IRL race fan Tim Mincey of West Palm Beach, Fla., displays a sign honoring Paul Dana, who was killed at the Homestead-Miami Speedway in Homestead, Fla., on Sunday while driving practice laps.
J. Pat Carter, Associated Press
HOMESTEAD, Fla. Paul Dana was an up-and-coming rookie driver living his dream, a former motorsports journalist who was hours away Sunday from beginning his most promising season yet.
Then, before the green flag flew, something went terribly, inexplicably wrong.
While streaking around the Homestead-Miami Speedway oval during a warmup session, Dana failed to notice that another car had spun to a stop, slamming into it at close to 200 mph. Two hours after his shattered car came to a rest, the 30-year-old Dana was pronounced dead at a hospital.
"Obviously, this is a very black day for us," team owner Bobby Rahal said. "This is a great tragedy."
Dana believed he had finally gotten his big break in the months before the season-opening IRL IndyCar Series race here. After a string of modest successes rising through racing's ranks, he had secured a ride with the elite Rahal Letterman Racing the same team that fields IRL phenom Danica Patrick and Indianapolis 500 winner Buddy Rice.
Patrick and Rice did not run Sunday, but the race went on as planned, with defending Indy 500 and IRL points champion Dan Wheldon beating Helio Castroneves by a nose cone.
If the drivers had any jitters going into the race, it didn't show by the end Wheldon and Castroneves carried off a side-by-side, tire-bumping duel in the final laps en route to the thrilling finish.
"Our thoughts and prayers are with the Dana family and all of Rahal Letterman racing," said Wheldon, who ran the race with Dana's No. 17 on his side pod. "It's a very, very sad day.
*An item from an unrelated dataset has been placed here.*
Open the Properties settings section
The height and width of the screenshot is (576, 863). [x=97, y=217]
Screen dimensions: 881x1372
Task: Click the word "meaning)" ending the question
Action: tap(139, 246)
I think hopefully we put on a good race."
Two days before his death the first in the IRL in three years Dana was strolling through the paddock, shaking hands and signing autographs.
"I can't wait to get started because I want to prove to everyone that I can do the job," Dana told a longtime acquaintance. "I'm feeling good and I know I can race with these guys. And now I've got great equipment."
Dana's wife, Tonya, was in Indianapolis, where the couple lived, and was notified of her husband's death while attending a church service.
Dana, who began his career in Formula Fords and worked his way up through the ranks, was known as a strong self-promoter. He got his new ride by bringing the Ethanol sponsorship to the Rahal Letterman team over the winter.